Hand aufs Herz: Wie redest du mit dir selbst, wenn dir ein Fehler unterläuft? Vermutlich viel härter, als du es jemals mit einem guten Freund tun würdest. Wir sind unsere eigenen schärfsten Kritiker. Doch die Wissenschaft zeigt: Harte Selbstkritik macht uns nicht etwa fleißiger oder besser – sie lähmt uns, erhöht den Stresspegel und schwächt unsere psychische Widerstandskraft.
Was ist Selbstmitgefühl wirklich?
Selbstmitgefühl (engl. Self-Compassion) bedeutet nicht Selbstmitleid oder eine „Opferrolle“. Es ist die bewusste Entscheidung, sich selbst in schwierigen Momenten mit der gleichen Freundlichkeit, Fürsorge und Unterstützung zu begegnen, die wir anderen schenken würden. Laut der Forscherin Dr.

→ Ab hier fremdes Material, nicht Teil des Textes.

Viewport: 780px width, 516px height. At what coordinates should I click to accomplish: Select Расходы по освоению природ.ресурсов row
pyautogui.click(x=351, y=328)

Kristin Neff besteht es aus drei Kernkomponenten: Selbstfreundlichkeit, gemeinsames Menschsein und Achtsamkeit.
Der Blick in den Spiegel
Es beginnt mit dem Erkennen des Leids. Anstatt den Schmerz zu ignorieren oder sich dafür zu verurteilen, erlaubst du dir, ihn zu fühlen und dich selbst zu trösten.
Warum dein Gehirn davon profitiert
Wenn wir uns scharf kritisieren, wird die Amygdala – das Alarmzentrum unseres Gehirns – aktiviert. Wir schütten Cortisol und Adrenalin aus. Wir geraten in einen „Kampf-oder-Flucht“-Modus gegen uns selbst. Selbstmitgefühl hingegen aktiviert das Bindungssystem und schüttet Oxytocin aus, das „Kuschelhormon“, das beruhigt und uns sicher fühlen lässt.
Höhere Resilienz
Menschen mit hohem Selbstmitgefühl erholen sich schneller von Rückschlägen und traumatischen Erlebnissen.
Weniger Angst
Die Akzeptanz der eigenen Unvollkommenheit nimmt den Druck, perfekt sein zu müssen, und reduziert so soziale Ängste.
Bessere Beziehungen
Wer mit sich selbst im Reinen ist, kann auch anderen gegenüber empathischer und grenzenloser begegnen.
Stille und Verbindung
Oft hilft uns der Rückzug in die Natur, um die laute Stimme des inneren Kritikers zu dämpfen. In der Weite der Landschaft erkennen wir oft, wie klein unsere täglichen Sorgen im Vergleich zum großen Ganzen sind. Diese Perspektive ist ein wesentlicher Teil des „gemeinsamen Menschseins“: Das Wissen, dass Scheitern und Leiden Teil der universellen menschlichen Erfahrung sind.
Praktische Übungen für den Alltag
Du kannst Selbstmitgefühl trainieren wie einen Muskel. Hier sind drei einfache Techniken:
- Die „Freund-Frage“: Frage dich in Stressmomenten: „Was würde ich jetzt einem geliebten Menschen sagen, der in dieser Situation ist?“
- Der Selbstmitgefühl-Touch: Lege deine Hand sanft auf dein Herz oder deinen Bauch, wenn du dich gestresst fühlst. Die physische Berührung signalisiert deinem Nervensystem Sicherheit.
- Journaling: Schreibe abends einen Brief an dich selbst, in dem du eine schwierige Situation des Tages aus einer mitfühlenden Perspektive beschreibst.